Tisha B’Av, which is observed by fasting and rituals of mourning, such as sitting low to the ground and refraining from comforts such as bathing and clean clothes, not only recognizes the destruction of the Temples but also bemoans the lack of achdus, or unity, among the Jewish people.


Before we left Philadelphia, a group of family and friends gathered in our apartment to say goodbye and to help with the last, messy parts of moving. They loaded the car, cleaned the kitchen, cared for the baby, and helped us part with a few more things in order to fit us all (husband, baby, two cats, and myself) in the car. My brother and future sister-in-law bravely dosed the cats with over the counter calming chews. In the summer heat, all of this can only be considered acts of love and kindness.

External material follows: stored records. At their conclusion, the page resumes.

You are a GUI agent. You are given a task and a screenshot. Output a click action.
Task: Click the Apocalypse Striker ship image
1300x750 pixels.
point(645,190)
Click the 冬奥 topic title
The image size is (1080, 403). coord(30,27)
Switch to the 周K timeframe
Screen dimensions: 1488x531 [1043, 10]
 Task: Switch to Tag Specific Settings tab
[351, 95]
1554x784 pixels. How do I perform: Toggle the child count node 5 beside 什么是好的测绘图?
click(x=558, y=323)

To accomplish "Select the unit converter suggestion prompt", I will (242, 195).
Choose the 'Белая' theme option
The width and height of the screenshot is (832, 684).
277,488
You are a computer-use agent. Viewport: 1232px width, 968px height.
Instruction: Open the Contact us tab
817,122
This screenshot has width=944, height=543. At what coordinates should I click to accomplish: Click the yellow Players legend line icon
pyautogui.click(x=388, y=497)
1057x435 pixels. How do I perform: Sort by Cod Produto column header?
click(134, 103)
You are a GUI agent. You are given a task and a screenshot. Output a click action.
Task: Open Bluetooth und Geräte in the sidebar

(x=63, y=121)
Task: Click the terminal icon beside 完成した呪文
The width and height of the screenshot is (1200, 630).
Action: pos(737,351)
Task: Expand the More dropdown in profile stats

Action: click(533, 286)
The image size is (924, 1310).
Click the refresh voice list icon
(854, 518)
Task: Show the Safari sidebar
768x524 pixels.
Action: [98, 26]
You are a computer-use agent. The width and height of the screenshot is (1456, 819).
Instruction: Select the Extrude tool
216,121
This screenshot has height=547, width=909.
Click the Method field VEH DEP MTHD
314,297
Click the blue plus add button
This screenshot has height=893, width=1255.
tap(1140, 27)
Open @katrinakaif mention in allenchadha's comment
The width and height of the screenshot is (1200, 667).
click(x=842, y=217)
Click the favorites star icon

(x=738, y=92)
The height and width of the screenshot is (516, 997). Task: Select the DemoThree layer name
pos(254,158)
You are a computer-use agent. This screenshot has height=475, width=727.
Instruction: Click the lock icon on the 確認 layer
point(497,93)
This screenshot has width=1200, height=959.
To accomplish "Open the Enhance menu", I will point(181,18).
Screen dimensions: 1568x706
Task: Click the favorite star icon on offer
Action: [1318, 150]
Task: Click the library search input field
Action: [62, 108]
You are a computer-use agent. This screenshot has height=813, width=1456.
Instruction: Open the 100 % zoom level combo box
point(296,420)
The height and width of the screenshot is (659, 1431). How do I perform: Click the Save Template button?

While I believe we made the right decision, that does not take away the sadness of the physical distance we are creating. I am notoriously bad at keeping in touch with people. The phone has often been a tool to induce guilt instead of a way to keep lines of communication open. In order to make this move not only an easier transition than past moves, but also not to lose those we so fiercely love, I considered a few strategies to stay in touch.


  1. Public Weekly Updates. A friend of mine who made aliyah (moved to Israel) two years ago writes a weekly email about the week’s adventures and her upcoming Shabbat plans. She sends the email to nearly everyone in her address book and includes pictures and notes of who is visiting. For myself, a weekly update on Facebook makes more sense than an email, but the idea is the same: a line of communication which includes regular updates and gives friends a chance to respond with their own updates. Already, I have been posting weekly photos of the baby. Now, I will be making the post more robust information about our lives.
  2. Phone call appointments. When I was in college, a Sunday never went by without calling home to my parents. If I had ever forgotten, my parents would have been calling the authorities to send them searching for me. An appointment, recorded on the calendar in my iPhone, to call friends at an agreed upon time will help me to keep in touch. Like an appointment to see the doctor, it becomes something not to be missed or rescheduled, a fixed time to be protected. Psychologically, seeing it on the calendar is not only a reminder of making the phone call, but an actual imperative.
  3. Regular blog posts about our new adventures, including the return to teaching and transition to a new home. Writing has always been a way for me to process things. As Flannery O’Connor said, “I don’t know what I think until I read what I say.” Through writing about our new life, I will be able to share with others while unpacking the experience for myself.
  4. Skype with the (Grand)Rents. Our daughter will undoubtedly know and see her grandparents in person, but that is not enough for her or her grandparents. Being able to see her grow up will be a comfort for her grandparents, as well.

On Tisha B’Av, we mourn a Temple that no one alive has seen. We mourn the loss of unity of an entire people that no one alive has experienced. This year, I mourn a place I loved and closeness to many family and friends. I am blessed to have had the opportunity to have experienced such love, and to continue to experience such love, though now from a distance. Next year, may we celebrate in Jerusalem.